Input material START

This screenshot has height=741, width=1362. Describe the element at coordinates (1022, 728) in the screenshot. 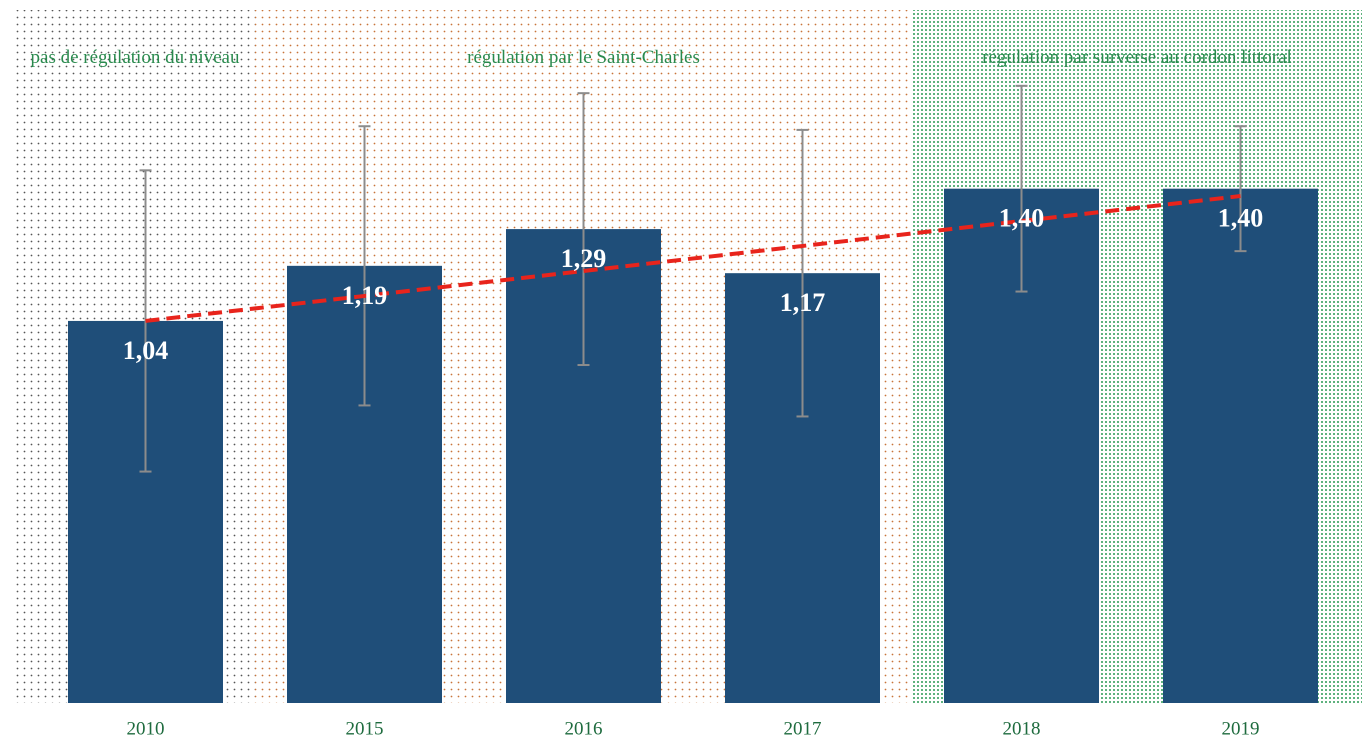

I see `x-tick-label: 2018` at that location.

Input material END
Input material START

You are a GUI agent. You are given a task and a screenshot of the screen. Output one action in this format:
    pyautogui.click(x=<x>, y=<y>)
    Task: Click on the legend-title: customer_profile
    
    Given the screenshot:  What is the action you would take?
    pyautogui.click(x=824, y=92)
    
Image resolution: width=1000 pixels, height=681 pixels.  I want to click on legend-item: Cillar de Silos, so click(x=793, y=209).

Input material END
Input material START

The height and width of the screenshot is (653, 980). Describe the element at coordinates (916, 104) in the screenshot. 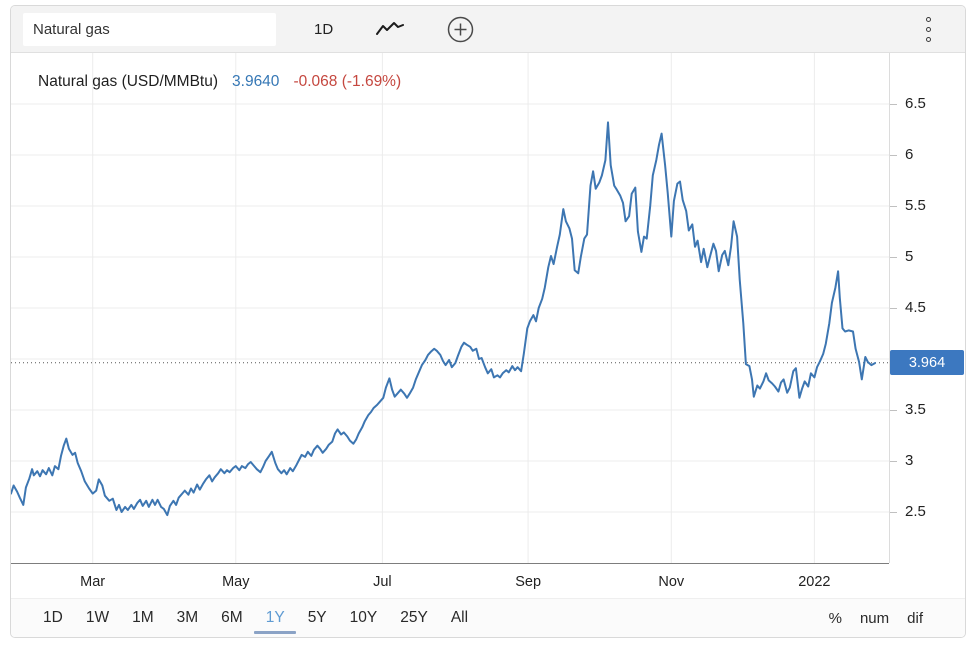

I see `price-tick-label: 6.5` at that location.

Input material END

- [Aim of the exercise]
Copy out the rows word for word, starting at the line containing "You are a GUI" and ending at the line containing "Image resolution: width=1000".

- [Reply]
You are a GUI agent. You are given a task and a screenshot of the screen. Output one action in this format:
    pyautogui.click(x=<x>, y=<y>)
    Task: Click on the legend-title: customer_profile
    
    Given the screenshot:  What is the action you would take?
    pyautogui.click(x=824, y=92)
    
Image resolution: width=1000 pixels, height=681 pixels.  I want to click on legend-item: Cillar de Silos, so click(x=793, y=209).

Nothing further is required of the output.